Since experience only comes with time -- and the Caps might not have enough of that -- they may want to find themselves a veteran (Dwayne Roloson, Miikka Kiprusoff?).
Or they can roll the dice with youth, which becomes an increased gamble since Washington doesn't play a lockdown game that makes goalies look good. Even with their new defensive conscience.
Variables other than the weather 1. Not sure what was in the water at Russia House in Vancouver during the Olympics, but four of the league's Russian superstar forwards seem adversely affected by it.
Ovechkin isn't challenging for the scoring lead, but neither are Malkin, Ilya Kovalchuk, or Alex Semin. Malkin, like Ovechkin, has shown signs of life with five goals and five assists in his last eight games, but he's still not at his Conn Smythe level of 2008-09.
The enigmatic Semin has 18 goals this season, but hasn't scored in 11 games and didn't get score in December.
2. In the absence of Staal, who anchored the third line in the Penguins' Stanley Cup run in 2008-09, coach Dan Bylsma has found a pretty good replacement unit from spare parts.
Pittsburgh's "Buzz Line" features Mark Letestu, Chris Connor and Tyler Kennedy. The diminutive trio doesn't score much (seven points in the last six games), but don't get scored upon (plus-7 in that span) and Bylsma plays them 12 to 15 minutes a game.
3. Will the Curse of the Classic strike again? The visiting team in each of the last three outdoor games (Pittsburgh, Detroit and Philadelphia) has lost in that year's Stanley Cup final. That's a curse the Caps might like a stab at!

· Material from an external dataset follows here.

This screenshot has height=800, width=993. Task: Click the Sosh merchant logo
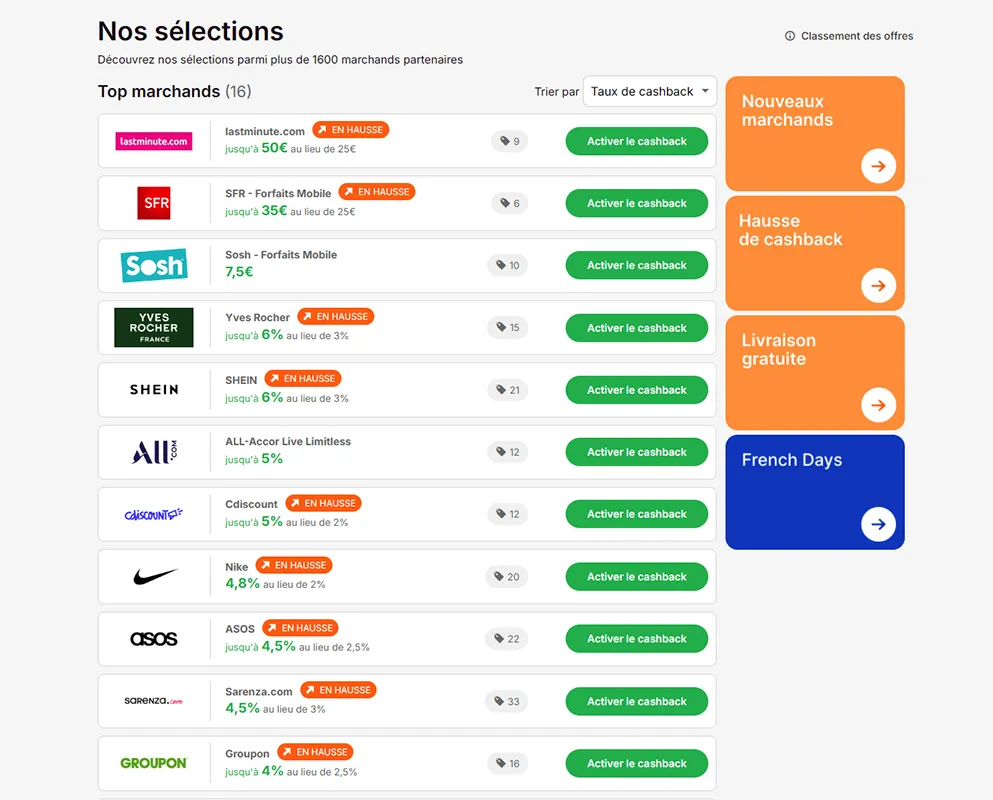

And finally...What we've learned about the Winter Classic is that nothing about the regular season and previous meetings matters at all. The circumstances are so unusual that both teams tend to wade into the game (we hope only figuratively Saturday) before they get used to the light, the crowd and the ice.
The outdoor game is an event that we hope turns into a game, and if the conditions are right and the performers are on, just might turn into a classic.